深夜テンションも程よく相まって、今の私は本当に気分がいい。
目の前に広がる数式の数々を見て、いつもなら吐き気を催す、いや吐いていただろう。
しかし今はどうだろうか、なんとすらすらと解けるではないか。
これはコーヒーのせいか?ジャズのせいか?
否。
私が天才なのである。
無数に存在する有象無象の彼らと違って、私には才がある。
もはや比較するのも烏滸がましい程に。
と、気付けば手元のマグカップはうっすらと底を見せ始めていた。
しょうがない、もう一夜過ごそうじゃないか。
明けない夜の始まりだ。
私は、もう一度湯を沸かし、心を躍らせた。
ふつふつと聞こえる音が、なんともいえぬ高揚感を私に与えてくれる。
さらば青春。

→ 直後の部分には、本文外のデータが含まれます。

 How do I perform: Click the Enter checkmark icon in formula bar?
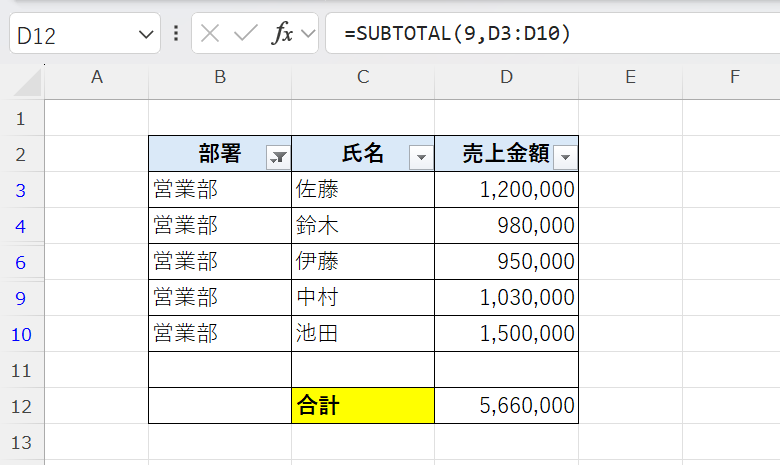245,33
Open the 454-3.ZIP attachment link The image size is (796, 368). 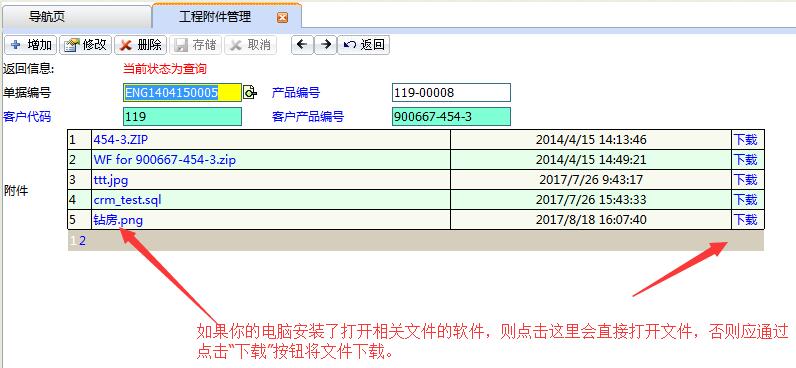120,140
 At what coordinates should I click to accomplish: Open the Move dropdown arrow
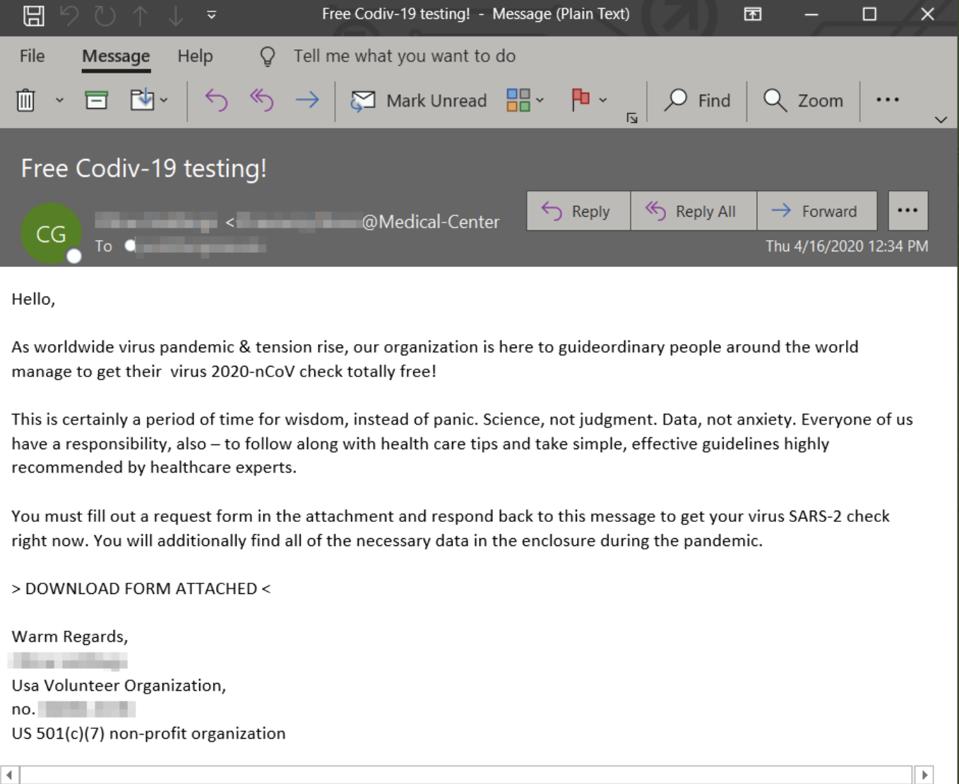[x=164, y=100]
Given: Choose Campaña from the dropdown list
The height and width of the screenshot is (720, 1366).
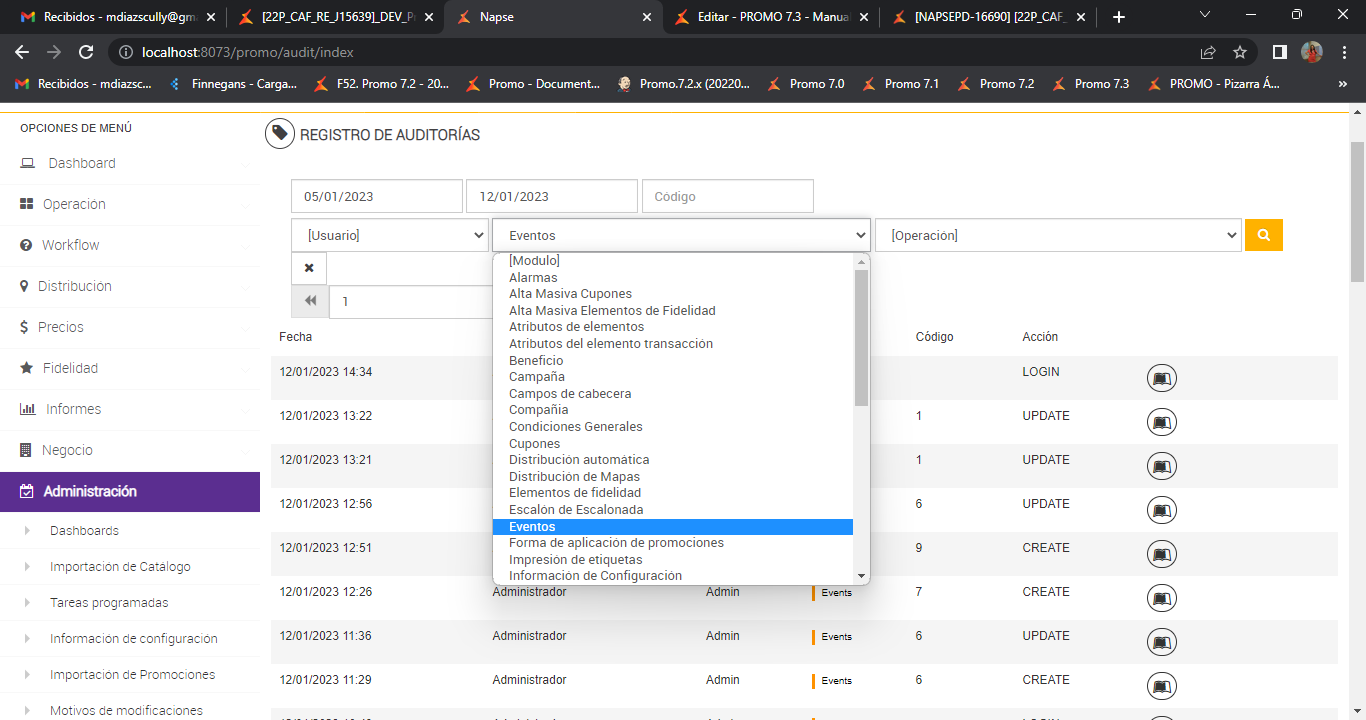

ありがとう人生。
きっと幸せってこういうところにあるんだろう。
まどろみの中で綴ったこの愚鈍かつ滑稽な文も、きっと後から読み直せば伝記となる。
聖書となる。歴史的書物となる。
こんな文を読んでいる者などいないとわかっていても、私は歩みを止められない。
止まらないから、止められないのだ。
人生にセーブなどなく、リセットもなければロードもない。
だがしかし、リタイアはいつだってすぐそばにあるのだ。
だから、あまり深くは考えず、気楽でいいんじゃないか。
疲れたらやめればいい。それだけなのだから。
そろそろ手が疲れてきたので、私の歴史的書物もここで〆とさせていただく。
未来ある少年たちよ、精々足搔くがいい。